Sep 032011
 
About

This mushroom and asparagus salad makes a great lunch or a light dinner. It’s also an excellent way to make your 30 grams of daily fiber quota. Enjoy!

Ingredients
  • 1 whole-wheat English muffin (or 1 slice whole-wheat bread), torn into pieces
  • 4 teaspoons grated Parmesan
  • 1/3 cup plus 2 teaspoons olive oil
  • 1/2 teaspoon kosher salt
  • Freshly ground black pepper
  • 2 tablespoons minced shallot
  • 2 tablespoons balsamic vinegar
  • 2 tablespoons reduced-sodium soy sauce
  • 2 teaspoons fresh thyme leaves, chopped, or pinch dried thyme
  • 1 1/2 pounds thin asparagus, trimmed
  • 3 cups trimmed and sliced cremini mushrooms
  • 5 cups salad greens
  • 2 hard-boiled eggs, peeled and finely chopped
Preparation

Preheat the oven to 450 degrees. In a food processor, pulse the English muffin into large, fluffy crumbs. Transfer bread crumbs to a medium bowl; toss with the Parmesan and 2 teaspoons of the oil. Season with the salt and black pepper to taste.

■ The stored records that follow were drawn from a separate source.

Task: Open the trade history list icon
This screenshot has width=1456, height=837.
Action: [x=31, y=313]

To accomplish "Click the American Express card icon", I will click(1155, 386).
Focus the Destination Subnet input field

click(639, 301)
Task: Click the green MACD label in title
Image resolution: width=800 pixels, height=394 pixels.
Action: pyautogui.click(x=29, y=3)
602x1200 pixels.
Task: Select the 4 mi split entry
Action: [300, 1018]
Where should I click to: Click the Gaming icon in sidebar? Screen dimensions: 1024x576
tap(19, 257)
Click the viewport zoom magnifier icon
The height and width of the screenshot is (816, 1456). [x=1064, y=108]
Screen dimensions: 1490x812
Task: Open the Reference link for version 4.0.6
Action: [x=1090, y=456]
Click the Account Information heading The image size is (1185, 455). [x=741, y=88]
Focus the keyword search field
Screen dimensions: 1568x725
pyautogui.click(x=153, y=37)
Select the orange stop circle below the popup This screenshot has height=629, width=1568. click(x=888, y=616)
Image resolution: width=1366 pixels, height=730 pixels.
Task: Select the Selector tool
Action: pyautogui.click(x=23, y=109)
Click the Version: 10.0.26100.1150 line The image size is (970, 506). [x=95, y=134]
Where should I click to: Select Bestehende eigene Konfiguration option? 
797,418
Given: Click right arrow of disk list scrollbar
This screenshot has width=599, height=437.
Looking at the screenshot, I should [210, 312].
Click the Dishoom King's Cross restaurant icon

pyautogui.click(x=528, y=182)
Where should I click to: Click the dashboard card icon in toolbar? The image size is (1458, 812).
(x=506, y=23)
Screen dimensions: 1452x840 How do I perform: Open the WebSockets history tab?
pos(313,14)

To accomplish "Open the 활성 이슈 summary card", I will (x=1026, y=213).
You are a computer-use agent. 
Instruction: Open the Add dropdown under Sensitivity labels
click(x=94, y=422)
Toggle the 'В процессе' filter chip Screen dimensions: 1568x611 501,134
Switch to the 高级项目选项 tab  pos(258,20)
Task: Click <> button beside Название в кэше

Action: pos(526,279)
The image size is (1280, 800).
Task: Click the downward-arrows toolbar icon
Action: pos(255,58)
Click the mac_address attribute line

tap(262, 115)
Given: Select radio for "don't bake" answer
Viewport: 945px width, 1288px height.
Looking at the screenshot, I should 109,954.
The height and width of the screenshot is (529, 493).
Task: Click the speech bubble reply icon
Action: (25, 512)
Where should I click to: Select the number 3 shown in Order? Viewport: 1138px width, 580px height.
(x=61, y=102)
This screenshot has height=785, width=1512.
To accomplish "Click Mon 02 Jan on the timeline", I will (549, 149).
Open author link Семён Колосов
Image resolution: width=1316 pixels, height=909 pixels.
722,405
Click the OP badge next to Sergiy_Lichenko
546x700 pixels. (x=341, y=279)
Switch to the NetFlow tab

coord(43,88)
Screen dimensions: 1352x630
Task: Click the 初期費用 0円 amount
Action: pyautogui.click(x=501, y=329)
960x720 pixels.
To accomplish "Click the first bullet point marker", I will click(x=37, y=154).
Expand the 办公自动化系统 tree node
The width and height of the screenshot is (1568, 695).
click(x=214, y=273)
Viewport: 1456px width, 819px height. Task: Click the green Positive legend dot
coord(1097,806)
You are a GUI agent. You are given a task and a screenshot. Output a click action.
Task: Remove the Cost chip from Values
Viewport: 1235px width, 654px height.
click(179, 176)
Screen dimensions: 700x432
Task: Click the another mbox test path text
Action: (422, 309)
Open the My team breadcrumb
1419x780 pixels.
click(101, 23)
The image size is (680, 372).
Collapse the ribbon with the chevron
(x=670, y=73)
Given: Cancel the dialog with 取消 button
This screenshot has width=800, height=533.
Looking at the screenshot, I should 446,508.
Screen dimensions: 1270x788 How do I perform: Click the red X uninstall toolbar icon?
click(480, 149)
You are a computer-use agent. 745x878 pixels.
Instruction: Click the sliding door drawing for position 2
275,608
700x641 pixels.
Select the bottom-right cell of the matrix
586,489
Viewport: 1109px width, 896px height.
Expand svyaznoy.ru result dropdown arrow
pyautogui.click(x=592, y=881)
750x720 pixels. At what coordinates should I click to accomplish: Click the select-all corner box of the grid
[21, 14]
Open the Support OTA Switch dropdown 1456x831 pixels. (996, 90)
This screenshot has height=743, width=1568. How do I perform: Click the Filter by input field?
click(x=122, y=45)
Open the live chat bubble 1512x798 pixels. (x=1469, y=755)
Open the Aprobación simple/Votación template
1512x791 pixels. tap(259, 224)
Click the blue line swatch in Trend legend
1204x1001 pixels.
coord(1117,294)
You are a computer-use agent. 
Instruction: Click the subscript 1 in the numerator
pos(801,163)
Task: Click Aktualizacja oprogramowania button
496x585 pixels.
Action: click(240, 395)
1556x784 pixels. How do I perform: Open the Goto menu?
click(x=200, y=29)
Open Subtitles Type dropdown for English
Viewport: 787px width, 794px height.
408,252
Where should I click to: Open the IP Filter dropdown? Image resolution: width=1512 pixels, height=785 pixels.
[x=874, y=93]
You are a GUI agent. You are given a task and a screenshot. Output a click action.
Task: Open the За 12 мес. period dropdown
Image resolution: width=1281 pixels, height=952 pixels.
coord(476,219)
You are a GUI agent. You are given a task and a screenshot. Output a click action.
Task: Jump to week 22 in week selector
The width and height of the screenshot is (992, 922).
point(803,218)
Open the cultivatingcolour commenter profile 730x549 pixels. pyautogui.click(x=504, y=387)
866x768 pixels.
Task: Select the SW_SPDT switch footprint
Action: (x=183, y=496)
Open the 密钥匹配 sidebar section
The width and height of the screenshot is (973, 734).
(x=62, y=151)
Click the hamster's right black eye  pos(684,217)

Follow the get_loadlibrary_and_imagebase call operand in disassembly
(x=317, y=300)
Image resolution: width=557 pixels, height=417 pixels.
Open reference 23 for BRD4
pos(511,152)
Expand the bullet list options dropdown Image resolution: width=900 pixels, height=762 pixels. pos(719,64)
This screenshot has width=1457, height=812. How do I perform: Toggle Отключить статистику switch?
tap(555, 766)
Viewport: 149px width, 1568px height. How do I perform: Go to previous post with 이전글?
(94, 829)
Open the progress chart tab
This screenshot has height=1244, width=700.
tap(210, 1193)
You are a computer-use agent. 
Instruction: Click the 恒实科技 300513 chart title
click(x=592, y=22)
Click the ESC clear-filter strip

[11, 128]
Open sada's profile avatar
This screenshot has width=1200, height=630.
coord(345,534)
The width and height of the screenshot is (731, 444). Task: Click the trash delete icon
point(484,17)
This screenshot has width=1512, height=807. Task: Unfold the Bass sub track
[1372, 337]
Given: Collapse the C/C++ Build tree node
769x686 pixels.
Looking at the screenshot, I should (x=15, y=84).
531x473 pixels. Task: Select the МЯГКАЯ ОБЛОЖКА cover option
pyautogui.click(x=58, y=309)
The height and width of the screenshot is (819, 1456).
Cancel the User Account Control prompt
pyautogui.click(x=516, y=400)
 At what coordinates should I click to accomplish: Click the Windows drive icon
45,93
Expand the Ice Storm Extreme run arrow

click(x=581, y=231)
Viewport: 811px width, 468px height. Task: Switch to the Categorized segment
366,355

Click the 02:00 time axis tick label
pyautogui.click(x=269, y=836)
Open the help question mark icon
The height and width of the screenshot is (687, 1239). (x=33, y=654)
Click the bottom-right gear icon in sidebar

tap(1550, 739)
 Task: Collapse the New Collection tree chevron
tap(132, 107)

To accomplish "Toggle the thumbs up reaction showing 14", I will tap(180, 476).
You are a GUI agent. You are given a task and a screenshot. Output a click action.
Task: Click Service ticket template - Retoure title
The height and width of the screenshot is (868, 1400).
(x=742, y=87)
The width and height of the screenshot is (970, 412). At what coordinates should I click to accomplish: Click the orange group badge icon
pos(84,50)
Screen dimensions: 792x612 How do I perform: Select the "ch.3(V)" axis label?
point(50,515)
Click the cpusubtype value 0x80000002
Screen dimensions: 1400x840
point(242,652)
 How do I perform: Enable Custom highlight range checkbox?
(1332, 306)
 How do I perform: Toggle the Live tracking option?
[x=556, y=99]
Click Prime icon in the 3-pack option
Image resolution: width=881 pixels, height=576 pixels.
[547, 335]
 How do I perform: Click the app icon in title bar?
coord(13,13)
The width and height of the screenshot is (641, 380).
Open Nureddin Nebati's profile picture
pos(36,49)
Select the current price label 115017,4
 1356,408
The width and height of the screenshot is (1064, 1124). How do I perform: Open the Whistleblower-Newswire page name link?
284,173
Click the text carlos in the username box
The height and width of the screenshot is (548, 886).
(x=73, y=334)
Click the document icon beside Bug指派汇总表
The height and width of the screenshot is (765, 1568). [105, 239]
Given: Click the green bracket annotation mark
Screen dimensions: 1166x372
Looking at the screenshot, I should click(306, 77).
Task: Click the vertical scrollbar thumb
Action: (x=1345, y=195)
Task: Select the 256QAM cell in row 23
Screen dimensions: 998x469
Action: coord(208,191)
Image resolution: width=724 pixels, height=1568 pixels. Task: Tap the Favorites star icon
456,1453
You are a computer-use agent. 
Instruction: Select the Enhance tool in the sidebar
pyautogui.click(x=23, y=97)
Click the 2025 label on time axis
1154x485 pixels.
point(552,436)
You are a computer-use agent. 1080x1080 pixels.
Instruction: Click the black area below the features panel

Whisk together remaining oil and the shallot, vinegar, soy sauce and thyme and a pinch of black pepper in a small bowl.Spread the asparagus evenly on two rimmed baking sheets. Drizzle each sheet with 2 tablespoons of the dressing; shake to coat.

In another medium bowl, toss the mushrooms with 2 tablespoons dressing. Scatter mushrooms evenly over asparagus, reserving bowl. Roast the vegetables 10 minutes.

Toss roasted asparagus and mushrooms to coat with their cooking juices and scatter bread crumbs over each sheet. Return sheets to oven and roast another 8 to 10 minutes or until vegetables are tender and bread crumbs are browned.

In reserved bowl, toss the salad greens with 2 tablespoons dressing; store leftover dressing in the refrigerator. Pile the salad on dinner plates. Top with asparagus and mushrooms, sprinkle with the chopped egg and serve.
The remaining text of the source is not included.